Data extract -
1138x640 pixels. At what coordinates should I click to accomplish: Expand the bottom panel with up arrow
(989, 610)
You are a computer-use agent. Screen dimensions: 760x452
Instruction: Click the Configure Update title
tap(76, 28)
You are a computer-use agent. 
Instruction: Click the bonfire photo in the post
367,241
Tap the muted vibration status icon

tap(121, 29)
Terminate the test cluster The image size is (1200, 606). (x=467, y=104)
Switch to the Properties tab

About this task - Nothing in the entries above may be left out; retype them all exactly.

Response -
1138x640 pixels. At what coordinates should I click to accomplish: Expand the bottom panel with up arrow
(989, 610)
You are a computer-use agent. Screen dimensions: 760x452
Instruction: Click the Configure Update title
tap(76, 28)
You are a computer-use agent. 
Instruction: Click the bonfire photo in the post
367,241
Tap the muted vibration status icon

tap(121, 29)
Terminate the test cluster The image size is (1200, 606). (x=467, y=104)
Switch to the Properties tab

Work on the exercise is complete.